Ein religiöser Pfingststurm 1946

Auszug aus  Leidensweg der Deutschen im kommunistischen Jugoslawien. Donauschwäbische Kulturstiftung (Hg.) Band III.- München/Sindelfingen 1995. S.748-749


Pater Wendelin Gruber hatte nach Ostern 1946 das Vernichtungslager Gakowa verlassen. Er hatte in Gakowa am Vorabend des Festes  Mariä Verkündigung vom Kommandanten Schutzo erreicht, daß die Lagerleute in die Kirche gehen durften. Bei der Eucharistiefeier hatte Gruber die Versammelten veranlaßt, zu geloben, sie würden, sollten sie lebend aus Gakowa in die Freiheit gelangen, aus Dankbarkeit eine Marienkirche errichten und jährlich eine Marienwallfahrt unternehmen. Gruber hatte auch den Vizepräsidenten der Regierung der Provinz Wojwodina in Neusatz aufgesucht, den zu den Kommunisten übergegangenen Prälaten Peter Masnitsch, dieser hatte ihn an den Präsidenten der Wojwodina verwiesen, dieser wieder an den Bundesminister Rankovic´ in Belgrad: Gruber hatte um Erlaubnis ersucht, als Priester in den Todeslagern wirken zu dürfen. In Belgrad wandte er sich zuerst an Bischof Dr. Josef Ujcic´(Ujtschitch). Das Banat gehörte zur Diözese Belgrad. Ujcic´ sah keine Möglichkeit, mit Rankovic´ in Verbindung zu treten, auf Bitte Grubers aber bestellte er diesen zum Pfarrer von Rudolfsgnad und stellte ihm das entsprechende Dekret aus. Das Ernennungsdekret war damit begründet, daß Rudolfsgnad keinen Pfarrer hatte. Die deutschen Truppen hatten auf ihrem Rückzug im Oktober 1944 den Kirchturm gesprengt, da er den Rotarmisten als Leitstelle für ihre Artillerie hätte dienen können. Dabei wurde nicht nur die Kirche schwer beschädigt, auch der Pfarrer des Ortes, Dechant Rudolf Schummer, erlitt tödliche Verletzungen.

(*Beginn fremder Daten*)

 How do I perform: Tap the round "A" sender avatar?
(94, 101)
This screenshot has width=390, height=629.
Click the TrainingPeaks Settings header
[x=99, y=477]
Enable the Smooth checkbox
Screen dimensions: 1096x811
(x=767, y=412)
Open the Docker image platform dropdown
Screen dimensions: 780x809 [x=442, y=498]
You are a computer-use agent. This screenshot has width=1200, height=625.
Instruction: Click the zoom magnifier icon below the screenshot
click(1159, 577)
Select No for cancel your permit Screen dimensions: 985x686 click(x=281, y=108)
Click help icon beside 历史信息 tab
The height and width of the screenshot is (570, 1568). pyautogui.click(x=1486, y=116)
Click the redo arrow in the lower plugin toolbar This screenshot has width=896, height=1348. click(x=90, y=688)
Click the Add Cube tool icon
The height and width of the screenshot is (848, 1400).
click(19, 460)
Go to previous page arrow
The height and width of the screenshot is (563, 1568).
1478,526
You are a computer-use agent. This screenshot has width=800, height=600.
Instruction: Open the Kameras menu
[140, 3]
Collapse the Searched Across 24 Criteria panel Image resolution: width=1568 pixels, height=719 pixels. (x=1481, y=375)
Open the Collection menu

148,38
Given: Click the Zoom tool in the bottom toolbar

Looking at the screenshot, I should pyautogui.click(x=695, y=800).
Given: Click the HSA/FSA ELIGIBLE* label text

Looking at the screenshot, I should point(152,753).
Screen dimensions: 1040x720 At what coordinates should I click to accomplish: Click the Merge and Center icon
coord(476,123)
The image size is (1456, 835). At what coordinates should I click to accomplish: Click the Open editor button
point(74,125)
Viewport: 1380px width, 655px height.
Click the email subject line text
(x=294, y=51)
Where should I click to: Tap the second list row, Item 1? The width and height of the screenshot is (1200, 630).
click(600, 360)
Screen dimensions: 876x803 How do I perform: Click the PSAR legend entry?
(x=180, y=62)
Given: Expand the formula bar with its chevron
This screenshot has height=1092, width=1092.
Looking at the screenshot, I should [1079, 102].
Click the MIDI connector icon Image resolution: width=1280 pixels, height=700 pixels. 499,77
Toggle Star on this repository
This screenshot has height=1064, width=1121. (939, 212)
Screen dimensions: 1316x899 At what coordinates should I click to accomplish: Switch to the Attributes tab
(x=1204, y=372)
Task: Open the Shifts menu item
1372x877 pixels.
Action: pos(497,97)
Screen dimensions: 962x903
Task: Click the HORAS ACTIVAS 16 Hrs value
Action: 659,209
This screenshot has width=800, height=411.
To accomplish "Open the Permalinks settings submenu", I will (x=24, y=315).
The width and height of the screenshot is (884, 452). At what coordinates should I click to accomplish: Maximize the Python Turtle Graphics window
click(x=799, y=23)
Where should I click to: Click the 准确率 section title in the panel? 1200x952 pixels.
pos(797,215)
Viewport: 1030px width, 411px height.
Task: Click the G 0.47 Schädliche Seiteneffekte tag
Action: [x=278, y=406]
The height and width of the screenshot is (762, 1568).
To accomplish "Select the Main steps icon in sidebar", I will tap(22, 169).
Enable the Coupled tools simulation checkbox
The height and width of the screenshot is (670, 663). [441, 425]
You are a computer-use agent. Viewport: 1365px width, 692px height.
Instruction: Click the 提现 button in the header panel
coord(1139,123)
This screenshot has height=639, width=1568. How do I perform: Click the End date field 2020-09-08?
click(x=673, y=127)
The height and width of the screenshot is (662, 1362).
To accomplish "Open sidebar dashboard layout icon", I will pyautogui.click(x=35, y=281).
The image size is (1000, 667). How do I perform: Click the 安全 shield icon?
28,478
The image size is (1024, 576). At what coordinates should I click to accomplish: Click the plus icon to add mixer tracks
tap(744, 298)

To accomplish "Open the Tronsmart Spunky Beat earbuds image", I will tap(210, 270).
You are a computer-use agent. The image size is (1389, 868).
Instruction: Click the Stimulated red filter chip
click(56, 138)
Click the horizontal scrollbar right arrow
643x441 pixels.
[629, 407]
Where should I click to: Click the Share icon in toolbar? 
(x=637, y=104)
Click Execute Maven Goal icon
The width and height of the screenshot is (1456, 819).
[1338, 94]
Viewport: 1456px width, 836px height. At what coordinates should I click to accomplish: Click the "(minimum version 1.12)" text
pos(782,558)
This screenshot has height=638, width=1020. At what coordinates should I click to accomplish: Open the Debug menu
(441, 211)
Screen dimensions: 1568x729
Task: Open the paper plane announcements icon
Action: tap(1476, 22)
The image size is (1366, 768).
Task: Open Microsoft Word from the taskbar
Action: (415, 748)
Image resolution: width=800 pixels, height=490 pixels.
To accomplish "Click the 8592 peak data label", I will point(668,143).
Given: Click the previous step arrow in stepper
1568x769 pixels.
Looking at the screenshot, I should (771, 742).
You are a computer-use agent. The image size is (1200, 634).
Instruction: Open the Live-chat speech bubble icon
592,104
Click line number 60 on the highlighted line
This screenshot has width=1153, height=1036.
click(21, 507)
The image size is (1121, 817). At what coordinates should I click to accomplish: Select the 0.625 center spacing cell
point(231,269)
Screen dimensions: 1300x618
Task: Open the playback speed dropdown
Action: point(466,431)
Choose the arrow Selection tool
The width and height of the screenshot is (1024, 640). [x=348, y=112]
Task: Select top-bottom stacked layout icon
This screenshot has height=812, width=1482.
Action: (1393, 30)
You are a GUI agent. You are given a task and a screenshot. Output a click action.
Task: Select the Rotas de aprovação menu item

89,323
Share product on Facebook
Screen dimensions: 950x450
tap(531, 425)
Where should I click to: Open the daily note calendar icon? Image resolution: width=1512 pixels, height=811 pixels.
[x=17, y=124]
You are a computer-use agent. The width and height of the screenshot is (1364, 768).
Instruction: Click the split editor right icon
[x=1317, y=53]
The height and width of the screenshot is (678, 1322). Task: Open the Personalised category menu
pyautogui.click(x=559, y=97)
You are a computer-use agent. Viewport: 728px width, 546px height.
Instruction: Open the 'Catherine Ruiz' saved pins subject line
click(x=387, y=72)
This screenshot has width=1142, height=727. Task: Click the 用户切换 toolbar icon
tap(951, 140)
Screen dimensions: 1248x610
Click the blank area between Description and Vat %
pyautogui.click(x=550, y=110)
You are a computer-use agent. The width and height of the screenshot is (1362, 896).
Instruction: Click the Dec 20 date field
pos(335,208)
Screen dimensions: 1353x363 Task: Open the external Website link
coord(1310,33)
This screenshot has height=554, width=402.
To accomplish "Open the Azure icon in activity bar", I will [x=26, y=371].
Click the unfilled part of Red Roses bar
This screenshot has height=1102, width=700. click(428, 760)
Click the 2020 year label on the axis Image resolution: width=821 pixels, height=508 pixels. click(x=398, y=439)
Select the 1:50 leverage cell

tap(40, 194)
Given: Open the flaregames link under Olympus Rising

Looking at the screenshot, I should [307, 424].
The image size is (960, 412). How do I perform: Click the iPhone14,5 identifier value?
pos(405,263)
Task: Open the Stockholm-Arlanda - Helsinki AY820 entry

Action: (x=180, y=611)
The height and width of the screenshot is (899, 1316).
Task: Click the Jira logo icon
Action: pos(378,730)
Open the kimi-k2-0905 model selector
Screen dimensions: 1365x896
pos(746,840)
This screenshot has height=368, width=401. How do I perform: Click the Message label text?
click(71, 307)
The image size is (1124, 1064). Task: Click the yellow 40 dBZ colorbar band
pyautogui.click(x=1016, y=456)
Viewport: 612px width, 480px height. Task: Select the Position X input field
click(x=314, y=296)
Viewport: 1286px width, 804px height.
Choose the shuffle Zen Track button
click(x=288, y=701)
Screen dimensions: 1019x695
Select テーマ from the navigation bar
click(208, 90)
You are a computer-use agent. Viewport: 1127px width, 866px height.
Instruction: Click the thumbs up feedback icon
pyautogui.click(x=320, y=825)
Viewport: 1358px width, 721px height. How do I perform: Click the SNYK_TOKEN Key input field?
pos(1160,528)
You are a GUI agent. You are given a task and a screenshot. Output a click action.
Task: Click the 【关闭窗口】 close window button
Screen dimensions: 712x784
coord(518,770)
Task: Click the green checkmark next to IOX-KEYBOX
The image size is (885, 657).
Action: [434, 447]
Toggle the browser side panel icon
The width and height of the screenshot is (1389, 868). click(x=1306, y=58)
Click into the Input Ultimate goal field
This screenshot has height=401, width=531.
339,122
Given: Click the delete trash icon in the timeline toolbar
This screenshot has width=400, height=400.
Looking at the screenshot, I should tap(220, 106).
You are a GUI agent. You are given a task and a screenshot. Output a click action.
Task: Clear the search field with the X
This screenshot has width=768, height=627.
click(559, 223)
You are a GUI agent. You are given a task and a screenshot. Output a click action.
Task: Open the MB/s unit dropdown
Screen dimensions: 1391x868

Gruber besorgte sich beim Pfarrer von Perles die nötigen liturgischen Geräte, gelangte durch eine List zu einem nichtinternierten ungarischen Ehepaar in Rudolfsgnad und erwirkte - er beherrschte perfekt das Serbo-Kroatisch" - unter Vorweisung des bischöflichen Papiers mit Berufung auf die verfassungsmäßig garantierte Religionsfreiheit von der etwas verunsicherten Kommandantin Zlata die Erlaubnis, sich im Lager frei bewegen zu dürfen. Nach Grubers Bericht war der mutige evangelische Pastor Kundt, der die Lagerleute zum Gebet versammelt hatte, deswegen erschlagen worden. Daher hatten die anderen zwischendurch in Rudolfsgnad internierten Priester keine größere religiöse Tätigkeit mehr versucht. Gruber brachte den Sterbenden die letzte Wegzehrung und nahm die Beichten der Todgeweihten ab.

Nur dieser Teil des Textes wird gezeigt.